Though Cecil typically worked in the paint room, one week he was sent out to help thread the pieces of a croquet mallet so they would screw together. “There were two guides for the stick so the handle would be straight. You had to hold the stick, and guide it into the drill, which spun the threads onto it, so you could not let go. They gave you a pair of rubber gloves, but these sticks are maple. If you hit a knot as it threaded, you would look down and see that the gloves were smoking. It would burn right through the gloves. I went home numerous times with scalds on my hands.” Don recalls that they went through so many gloves of the same hand, that Bill started buying them singly.

Once each batch of toy parts were made and sanded (as necessary), they were passed into the paint room to be finished with oil-based paint that came in 45 gallon drums, one for each colour. Murray Robinson was the foreman there. Julie spent one summer working there, “it was a messy job and the fumes were not good. A lot of ladies refused to work in there and I don’t really blame them. I worked on a conveyor belt, and would put blackboards on it, then they would pass through a vat of paint. Often they did not come out even, so I would have to sand them out.”

Some toys were painted by hammering them onto nails that projected up from a plate. A wheel would dip the plate into the vat of paint. When they came out of this dipping machine, the components would be placed on a drying rack. Most of the time, the toys were just air dried, but in some cases heat was applied to accelerate curing. But all the parts that could be painted in a tumbler, typically were—say 80% of everything produced. Pieces that had at least one flat side or sharp corners could not be tumbled, because they would stick together once they were covered in paint or leave marks with their corners.

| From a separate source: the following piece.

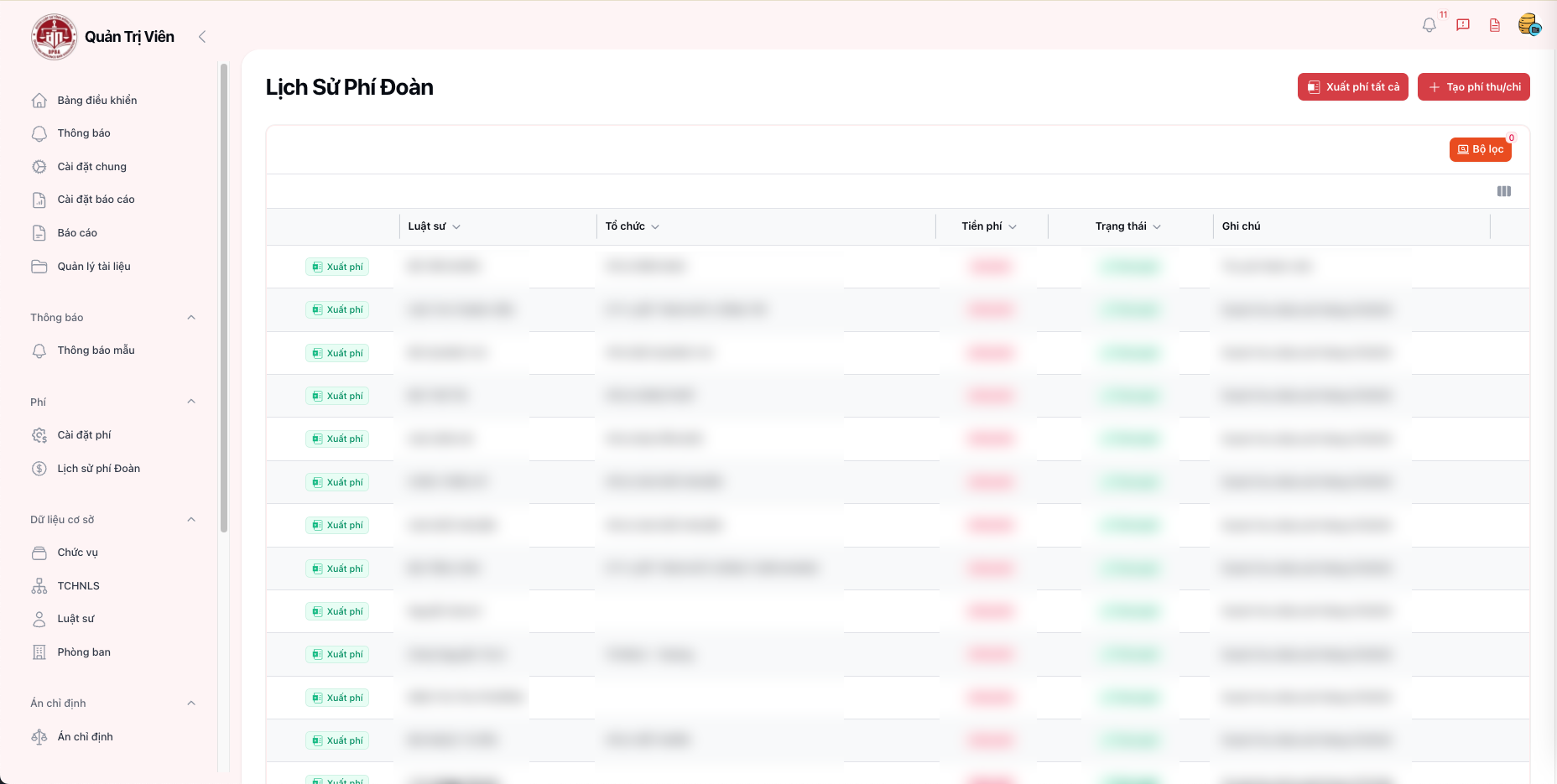Collapse the Dữ liệu cơ sở section
The image size is (1557, 784).
pyautogui.click(x=191, y=520)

Allen Wood Products had 6 or 8 large tumblers, but only one dipping machine sitting in the corner. Each tumbler was about 15 feet in circumference, and were turned by a belt. “Picture an oversized rain barrel,” Cecil explained. “It had a pulley on each end, and you could open the door. It was made of wood, with a galvanized lining. The items to be painted would come in to the paint shop in a jute bag. The tumblers would roll all the time, and Murray Robinson would add the paint and other ingredients to create the desired finish. When everything was painted, he would stop it, open the door, refill the tumbler, put in another gallon of paint and run it again. It was quite the menagerie of stuff in there, you could not walk around in there and be comfortable.”

The tumbler would accept up to 1000 beads at a time, and Murray would decide what paint and other ingredients needed to be dumped in to create the desired finish. Al Hetherington, the plant foreman, “would come in there each night and count up the work that you had done,” Cecil notes. “If you were over a certain level you got more money, but they didn’t deduct if you did less. Shortly before I quit, they added a spray booth to the factory. Before that spraying was not even thought of.” One night (likely in the 1960s) the paint shop caught on fire, but the night watchman did his job and it was contained to that room.

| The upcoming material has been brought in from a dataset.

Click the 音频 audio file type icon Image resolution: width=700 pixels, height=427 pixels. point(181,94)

When Steve was working in the paint shop, some items were ready to ship once painted, and these were put in boxes. Other parts like the dowels, went up an elevator to the second floor. They were taken to a room above the assembly room, where they were stored until they were needed to fill the Tinkertoy tubes. “There were many chutes that went down through the floor, feeding a basket. The ladies filling the tubes would take the parts they needed from the basket, as each put their components in the tube, and passed it to the next person at the table. Each chute would have different components in it. For instance, one would have green dowels, another blue dowels, and another would have hubs. It was my job to run around upstairs and make sure that the chutes were filled. I did not see the ladies filling the tubes, I just had to keep the chutes filled, and if I got behind, then the ladies would not have the parts to put in the tubes. It was a homemade, gravity fed, assembly line.”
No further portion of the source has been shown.